独立记忆层
三种集成形态 —— 一次性批处理(/process)、生命周期批处理(sessions.start → end 携带 messages),或实时逐轮(sessions.start → turn → end)。三者都能让你拿到 Sonzai 的行为智能,同时不放弃对对话循环的控制。
选择集成形态
There are three ways to feed conversations into Sonzai. The first two are batch (you send a transcript after the conversation); the third is real-time (you submit each turn as it happens). Pick exactly one per conversation — chaining them runs extraction twice on the same messages.
A. /process | B. sessions.end({ messages }) | C. sessions.turn() × N | |
|---|---|---|---|
| Calls per conversation | 1 | 2 (start + end) | 2 + N (start + N × turn + end) |
| Sonzai in the hot path? | No | No | Yes — .context() and .turn() flank each turn |
| Context per turn | Pre-session only (optional getContext call) | Pre-session only (optional getContext call) | Fresh, query-specific via .context() |
| Extraction timing | Whole transcript, inline | Whole transcript, inline (or async on tenants where enabled) | Per-turn — sync mood inline, deeper extraction 5–15s later |
| Lifecycle ownership | Implicit (auto-session) | Explicit | Explicit |
| Best for | External transcripts, benchmarks, no-lifecycle ingest | Explicit boundaries + async processing, session-scoped tools, batch ingest | Chat companions, voice AI, agent frameworks |
A and B are functionally equivalent for fact extraction — both extract facts and side-effects from the full transcript inline. The only differences are lifecycle ergonomics (B gives you an explicit session and supports async polling) and call count.
C is a different shape: Sonzai is part of every turn instead of seeing the conversation only at the end.
Don't mix shapes within one conversation
Calling .turn() per turn (C) and .end({ messages }) with the same transcript (B) extracts the same messages twice. Pick one shape per conversation. The pattern docs below show C and B/A separately.
The rest of this section groups A and B together as Pattern 2: Post-Session Processing (since they share the same "extract a transcript at the end" semantics) and treats C as Pattern 1: Memory Middleware (real-time turn submission).
各层何时运行 —— 抽取轻量,整合自动
/turn, /process, and sessions.end are intentionally lightweight. They extract facts and a session summary from the transcript and persist them — that's it. The expensive work (cross-session dedup, clustering, diary deepening, decay) is scheduled automatically by the platform and is rate-limited so it doesn't run on every call.

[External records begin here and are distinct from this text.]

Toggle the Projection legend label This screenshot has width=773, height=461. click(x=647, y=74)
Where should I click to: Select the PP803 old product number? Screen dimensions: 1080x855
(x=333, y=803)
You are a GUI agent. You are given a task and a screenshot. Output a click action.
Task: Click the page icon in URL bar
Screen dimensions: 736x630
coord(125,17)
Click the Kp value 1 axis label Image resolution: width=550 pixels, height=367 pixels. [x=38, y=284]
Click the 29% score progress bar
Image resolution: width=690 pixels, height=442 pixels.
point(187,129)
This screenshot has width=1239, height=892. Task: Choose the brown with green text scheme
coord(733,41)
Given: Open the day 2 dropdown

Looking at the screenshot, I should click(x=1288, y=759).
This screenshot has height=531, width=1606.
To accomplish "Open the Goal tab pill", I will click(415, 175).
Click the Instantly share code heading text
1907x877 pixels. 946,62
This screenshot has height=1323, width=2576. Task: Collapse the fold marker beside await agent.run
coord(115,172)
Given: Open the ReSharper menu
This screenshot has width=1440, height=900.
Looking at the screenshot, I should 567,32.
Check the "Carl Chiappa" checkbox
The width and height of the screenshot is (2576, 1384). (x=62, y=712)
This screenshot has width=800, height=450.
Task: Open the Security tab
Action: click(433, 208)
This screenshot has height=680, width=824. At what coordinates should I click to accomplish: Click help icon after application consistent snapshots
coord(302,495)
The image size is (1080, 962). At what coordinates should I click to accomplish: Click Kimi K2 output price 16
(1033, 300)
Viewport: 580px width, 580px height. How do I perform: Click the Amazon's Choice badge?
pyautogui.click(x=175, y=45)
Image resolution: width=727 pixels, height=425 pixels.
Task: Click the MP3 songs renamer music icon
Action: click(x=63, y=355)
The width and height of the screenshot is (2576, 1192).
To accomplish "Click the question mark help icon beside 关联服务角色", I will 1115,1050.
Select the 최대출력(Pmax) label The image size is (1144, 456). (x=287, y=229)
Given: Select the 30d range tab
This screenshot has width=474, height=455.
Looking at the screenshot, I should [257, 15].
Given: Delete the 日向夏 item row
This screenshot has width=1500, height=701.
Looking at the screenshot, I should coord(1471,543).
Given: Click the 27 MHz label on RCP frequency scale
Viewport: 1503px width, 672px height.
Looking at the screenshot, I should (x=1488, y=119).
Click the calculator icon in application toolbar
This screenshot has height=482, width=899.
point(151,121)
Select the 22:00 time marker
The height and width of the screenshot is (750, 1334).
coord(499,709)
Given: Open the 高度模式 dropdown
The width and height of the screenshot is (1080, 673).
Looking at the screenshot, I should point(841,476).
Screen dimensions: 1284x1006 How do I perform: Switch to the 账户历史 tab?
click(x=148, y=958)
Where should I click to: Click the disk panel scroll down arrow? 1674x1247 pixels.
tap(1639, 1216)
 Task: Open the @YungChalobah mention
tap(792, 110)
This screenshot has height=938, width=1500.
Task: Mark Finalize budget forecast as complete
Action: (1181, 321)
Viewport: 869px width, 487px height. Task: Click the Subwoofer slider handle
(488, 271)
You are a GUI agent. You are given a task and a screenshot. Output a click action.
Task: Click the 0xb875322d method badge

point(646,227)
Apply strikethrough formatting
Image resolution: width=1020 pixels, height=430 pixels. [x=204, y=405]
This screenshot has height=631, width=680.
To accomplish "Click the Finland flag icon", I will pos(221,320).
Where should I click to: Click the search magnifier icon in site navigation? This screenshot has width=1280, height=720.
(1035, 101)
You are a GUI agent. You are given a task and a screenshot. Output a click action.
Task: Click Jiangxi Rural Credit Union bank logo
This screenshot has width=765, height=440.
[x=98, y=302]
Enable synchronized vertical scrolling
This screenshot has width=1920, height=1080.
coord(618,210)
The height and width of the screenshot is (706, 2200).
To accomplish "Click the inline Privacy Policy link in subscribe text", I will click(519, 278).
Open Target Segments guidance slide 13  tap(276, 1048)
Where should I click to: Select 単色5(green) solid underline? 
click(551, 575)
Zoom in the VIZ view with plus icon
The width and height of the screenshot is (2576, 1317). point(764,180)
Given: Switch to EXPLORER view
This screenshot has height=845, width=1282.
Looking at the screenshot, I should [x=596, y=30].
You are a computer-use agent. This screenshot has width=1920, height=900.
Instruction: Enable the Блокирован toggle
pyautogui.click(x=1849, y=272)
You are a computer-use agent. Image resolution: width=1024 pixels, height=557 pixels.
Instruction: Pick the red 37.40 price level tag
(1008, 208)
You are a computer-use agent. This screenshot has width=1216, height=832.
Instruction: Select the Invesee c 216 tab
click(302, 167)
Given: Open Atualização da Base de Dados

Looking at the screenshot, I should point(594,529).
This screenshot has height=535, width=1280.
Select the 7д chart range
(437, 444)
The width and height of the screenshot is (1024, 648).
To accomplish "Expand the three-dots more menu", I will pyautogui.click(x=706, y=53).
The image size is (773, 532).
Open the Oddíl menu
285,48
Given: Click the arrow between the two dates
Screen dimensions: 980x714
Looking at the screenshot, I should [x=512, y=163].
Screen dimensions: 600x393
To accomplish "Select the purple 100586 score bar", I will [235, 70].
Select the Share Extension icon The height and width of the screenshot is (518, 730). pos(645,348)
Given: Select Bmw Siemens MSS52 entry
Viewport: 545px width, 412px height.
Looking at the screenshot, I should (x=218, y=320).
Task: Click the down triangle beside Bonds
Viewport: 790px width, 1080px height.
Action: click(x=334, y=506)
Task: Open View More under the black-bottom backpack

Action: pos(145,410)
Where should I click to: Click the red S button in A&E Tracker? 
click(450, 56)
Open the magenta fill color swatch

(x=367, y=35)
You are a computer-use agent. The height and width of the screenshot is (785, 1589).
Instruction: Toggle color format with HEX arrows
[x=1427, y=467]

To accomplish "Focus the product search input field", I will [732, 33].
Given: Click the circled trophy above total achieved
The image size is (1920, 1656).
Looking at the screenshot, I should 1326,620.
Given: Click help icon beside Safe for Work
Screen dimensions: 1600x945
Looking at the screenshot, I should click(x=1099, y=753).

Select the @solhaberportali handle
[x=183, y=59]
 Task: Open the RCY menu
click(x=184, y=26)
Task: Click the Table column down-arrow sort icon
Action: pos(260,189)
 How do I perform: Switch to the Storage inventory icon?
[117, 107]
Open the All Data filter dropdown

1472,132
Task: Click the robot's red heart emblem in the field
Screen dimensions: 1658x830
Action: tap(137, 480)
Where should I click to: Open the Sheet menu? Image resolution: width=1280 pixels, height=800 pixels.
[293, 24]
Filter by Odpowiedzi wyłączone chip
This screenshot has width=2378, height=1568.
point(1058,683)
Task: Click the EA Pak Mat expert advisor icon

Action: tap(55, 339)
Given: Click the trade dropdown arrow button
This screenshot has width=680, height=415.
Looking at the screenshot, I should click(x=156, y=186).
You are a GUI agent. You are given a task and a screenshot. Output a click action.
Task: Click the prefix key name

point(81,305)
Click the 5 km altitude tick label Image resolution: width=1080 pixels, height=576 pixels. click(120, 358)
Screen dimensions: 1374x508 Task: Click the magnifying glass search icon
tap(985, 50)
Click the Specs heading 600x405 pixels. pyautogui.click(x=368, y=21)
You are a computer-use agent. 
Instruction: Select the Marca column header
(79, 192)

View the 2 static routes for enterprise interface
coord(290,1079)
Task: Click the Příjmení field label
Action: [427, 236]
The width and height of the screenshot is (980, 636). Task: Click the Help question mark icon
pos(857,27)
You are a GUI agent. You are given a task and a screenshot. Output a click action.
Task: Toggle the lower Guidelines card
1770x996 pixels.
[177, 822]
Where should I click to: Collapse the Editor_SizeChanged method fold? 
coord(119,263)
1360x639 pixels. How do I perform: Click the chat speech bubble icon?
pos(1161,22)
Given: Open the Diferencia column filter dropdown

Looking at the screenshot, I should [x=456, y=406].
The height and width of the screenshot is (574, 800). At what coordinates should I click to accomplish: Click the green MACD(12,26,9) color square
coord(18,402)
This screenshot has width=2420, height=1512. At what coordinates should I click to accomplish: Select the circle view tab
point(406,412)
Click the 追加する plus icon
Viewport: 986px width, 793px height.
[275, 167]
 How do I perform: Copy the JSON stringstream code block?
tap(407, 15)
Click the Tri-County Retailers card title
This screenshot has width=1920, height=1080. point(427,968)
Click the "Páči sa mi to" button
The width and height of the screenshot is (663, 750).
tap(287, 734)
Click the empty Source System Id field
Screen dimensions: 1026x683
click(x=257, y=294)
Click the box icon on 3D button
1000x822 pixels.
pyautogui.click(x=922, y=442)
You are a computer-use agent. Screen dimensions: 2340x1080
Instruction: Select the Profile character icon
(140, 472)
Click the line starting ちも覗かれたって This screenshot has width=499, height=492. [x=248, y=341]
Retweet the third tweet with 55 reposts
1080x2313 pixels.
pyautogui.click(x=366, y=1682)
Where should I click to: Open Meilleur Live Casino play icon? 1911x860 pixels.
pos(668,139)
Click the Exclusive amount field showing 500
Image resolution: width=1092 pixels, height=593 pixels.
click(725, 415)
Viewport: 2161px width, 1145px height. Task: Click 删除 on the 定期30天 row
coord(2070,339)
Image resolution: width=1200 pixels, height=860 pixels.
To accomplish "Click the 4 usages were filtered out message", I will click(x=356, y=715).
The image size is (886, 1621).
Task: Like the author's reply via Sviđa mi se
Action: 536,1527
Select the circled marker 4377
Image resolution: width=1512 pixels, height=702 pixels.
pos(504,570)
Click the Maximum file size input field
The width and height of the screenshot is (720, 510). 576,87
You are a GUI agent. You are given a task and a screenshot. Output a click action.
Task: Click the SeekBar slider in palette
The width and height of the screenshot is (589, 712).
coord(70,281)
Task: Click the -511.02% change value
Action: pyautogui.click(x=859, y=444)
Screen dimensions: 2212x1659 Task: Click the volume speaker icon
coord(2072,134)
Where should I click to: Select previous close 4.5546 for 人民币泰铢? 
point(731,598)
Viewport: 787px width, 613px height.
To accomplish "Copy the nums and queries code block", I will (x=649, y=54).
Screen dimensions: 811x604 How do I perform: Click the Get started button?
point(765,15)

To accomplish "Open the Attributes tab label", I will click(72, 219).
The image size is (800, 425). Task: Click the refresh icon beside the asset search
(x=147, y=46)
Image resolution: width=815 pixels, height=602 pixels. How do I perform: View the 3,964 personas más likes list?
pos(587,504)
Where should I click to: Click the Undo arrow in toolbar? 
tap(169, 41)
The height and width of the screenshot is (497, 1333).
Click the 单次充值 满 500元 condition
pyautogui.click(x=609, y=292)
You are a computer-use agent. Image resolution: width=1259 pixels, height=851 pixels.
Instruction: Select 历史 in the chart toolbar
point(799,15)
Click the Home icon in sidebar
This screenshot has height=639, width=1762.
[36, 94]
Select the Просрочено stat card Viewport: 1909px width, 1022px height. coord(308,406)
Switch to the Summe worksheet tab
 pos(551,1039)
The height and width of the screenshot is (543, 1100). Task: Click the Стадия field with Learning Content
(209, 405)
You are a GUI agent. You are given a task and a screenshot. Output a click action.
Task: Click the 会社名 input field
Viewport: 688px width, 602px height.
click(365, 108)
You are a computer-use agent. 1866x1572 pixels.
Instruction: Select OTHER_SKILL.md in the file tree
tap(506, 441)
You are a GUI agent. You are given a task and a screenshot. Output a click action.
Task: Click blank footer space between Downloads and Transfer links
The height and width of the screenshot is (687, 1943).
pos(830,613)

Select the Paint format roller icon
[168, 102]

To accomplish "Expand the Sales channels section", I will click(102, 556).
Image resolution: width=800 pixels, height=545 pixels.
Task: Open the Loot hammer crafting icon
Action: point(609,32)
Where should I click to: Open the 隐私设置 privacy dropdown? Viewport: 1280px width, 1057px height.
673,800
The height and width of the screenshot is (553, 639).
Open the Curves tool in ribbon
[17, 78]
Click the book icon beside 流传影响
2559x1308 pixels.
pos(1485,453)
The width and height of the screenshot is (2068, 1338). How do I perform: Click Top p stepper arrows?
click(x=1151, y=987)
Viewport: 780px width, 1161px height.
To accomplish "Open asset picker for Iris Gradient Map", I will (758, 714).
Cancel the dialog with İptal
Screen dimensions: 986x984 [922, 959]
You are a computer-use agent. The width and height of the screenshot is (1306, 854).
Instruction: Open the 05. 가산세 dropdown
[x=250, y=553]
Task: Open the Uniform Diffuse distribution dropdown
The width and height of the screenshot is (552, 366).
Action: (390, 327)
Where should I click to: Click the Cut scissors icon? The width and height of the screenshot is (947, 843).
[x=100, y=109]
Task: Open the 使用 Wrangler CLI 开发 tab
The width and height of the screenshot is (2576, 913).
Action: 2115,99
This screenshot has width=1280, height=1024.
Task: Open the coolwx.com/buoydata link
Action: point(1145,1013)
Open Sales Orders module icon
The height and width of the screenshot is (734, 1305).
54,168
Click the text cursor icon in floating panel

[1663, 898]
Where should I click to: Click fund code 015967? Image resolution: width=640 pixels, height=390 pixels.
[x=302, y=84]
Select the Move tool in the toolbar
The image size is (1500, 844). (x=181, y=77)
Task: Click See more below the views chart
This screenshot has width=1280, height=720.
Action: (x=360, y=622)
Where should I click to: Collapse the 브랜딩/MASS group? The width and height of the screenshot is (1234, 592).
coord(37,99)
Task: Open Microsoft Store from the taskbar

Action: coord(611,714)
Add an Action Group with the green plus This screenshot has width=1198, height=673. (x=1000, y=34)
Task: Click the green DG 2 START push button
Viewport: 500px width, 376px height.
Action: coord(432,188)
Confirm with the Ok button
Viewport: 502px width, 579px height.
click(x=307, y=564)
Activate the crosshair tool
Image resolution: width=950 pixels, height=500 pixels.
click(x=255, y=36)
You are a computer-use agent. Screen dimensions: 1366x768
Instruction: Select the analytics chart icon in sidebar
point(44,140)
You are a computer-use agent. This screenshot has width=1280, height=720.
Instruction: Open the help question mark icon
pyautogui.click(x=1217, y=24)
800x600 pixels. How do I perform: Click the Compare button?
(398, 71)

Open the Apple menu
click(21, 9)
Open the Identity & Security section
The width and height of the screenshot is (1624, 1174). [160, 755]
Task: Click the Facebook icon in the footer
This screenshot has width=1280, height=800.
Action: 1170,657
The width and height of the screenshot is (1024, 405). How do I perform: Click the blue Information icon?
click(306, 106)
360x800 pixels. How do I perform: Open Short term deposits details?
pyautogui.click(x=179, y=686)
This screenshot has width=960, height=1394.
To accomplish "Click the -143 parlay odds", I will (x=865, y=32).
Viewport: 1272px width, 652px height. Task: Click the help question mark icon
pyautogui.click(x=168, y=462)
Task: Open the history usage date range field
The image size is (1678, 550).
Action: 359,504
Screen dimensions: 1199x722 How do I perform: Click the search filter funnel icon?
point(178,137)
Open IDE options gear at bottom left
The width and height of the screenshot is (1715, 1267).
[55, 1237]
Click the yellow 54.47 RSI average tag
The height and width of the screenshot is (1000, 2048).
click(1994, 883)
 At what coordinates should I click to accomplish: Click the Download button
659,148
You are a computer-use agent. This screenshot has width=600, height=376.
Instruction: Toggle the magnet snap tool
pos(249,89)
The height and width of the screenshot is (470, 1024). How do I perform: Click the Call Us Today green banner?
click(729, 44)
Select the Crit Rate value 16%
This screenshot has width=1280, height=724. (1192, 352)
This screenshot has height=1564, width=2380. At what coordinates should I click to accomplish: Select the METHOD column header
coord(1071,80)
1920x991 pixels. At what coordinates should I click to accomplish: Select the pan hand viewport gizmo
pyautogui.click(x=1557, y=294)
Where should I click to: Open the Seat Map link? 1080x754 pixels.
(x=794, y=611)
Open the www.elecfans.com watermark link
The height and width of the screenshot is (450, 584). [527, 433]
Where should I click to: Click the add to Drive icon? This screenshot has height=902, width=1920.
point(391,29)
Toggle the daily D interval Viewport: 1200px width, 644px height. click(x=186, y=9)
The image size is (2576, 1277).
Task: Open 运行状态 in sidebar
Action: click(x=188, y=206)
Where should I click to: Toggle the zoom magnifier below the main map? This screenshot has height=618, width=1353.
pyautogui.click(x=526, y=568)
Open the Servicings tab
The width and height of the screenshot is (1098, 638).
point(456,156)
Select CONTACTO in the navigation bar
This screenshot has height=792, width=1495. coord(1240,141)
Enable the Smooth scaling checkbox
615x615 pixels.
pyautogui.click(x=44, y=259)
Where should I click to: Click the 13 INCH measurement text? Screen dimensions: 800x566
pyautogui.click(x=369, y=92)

| Layer | When it runs | Triggered by | Cost |
|---|---|---|---|
Sync mood update (Pattern 1 /turn only) | Inline, ~300–500ms | Your .turn() call | Light — one short LLM call |
| Background extraction (facts, personality, habits) | 5–15 seconds after /turn | Automatic — no caller action | Light — one LLM call per chunk |
| Fact extraction + session summary (batch) | Inline, on every /process or sessions.end({ messages }) | Your call | Light — one LLM call per chunk |
| Post-session consolidation (dedup, crossref, bundle precompute, pattern detection) | ~8 hours after the session ends | Automatic | Medium |
| Daily consolidation + diary | Once per day | Automatic schedule | Medium |
| Deep consolidation (wakeup/habit dedup, decay, cluster reconcile, weekly summaries) | Daily / weekly | Automatic schedule | Heavy |
This means you can call /turn per turn (Pattern 1), or /process once at the end (Pattern 2), without paying for heavy consolidation each time. The platform de-duplicates and consolidates in the background.
Practical implication
Don't try to "save calls" by skipping /turn between turns. Each call only does sync mood + queues deferred extraction (cheap). Skipping it means losing per-turn behavioral signal. The expensive consolidation runs on its own schedule no matter how many times you call.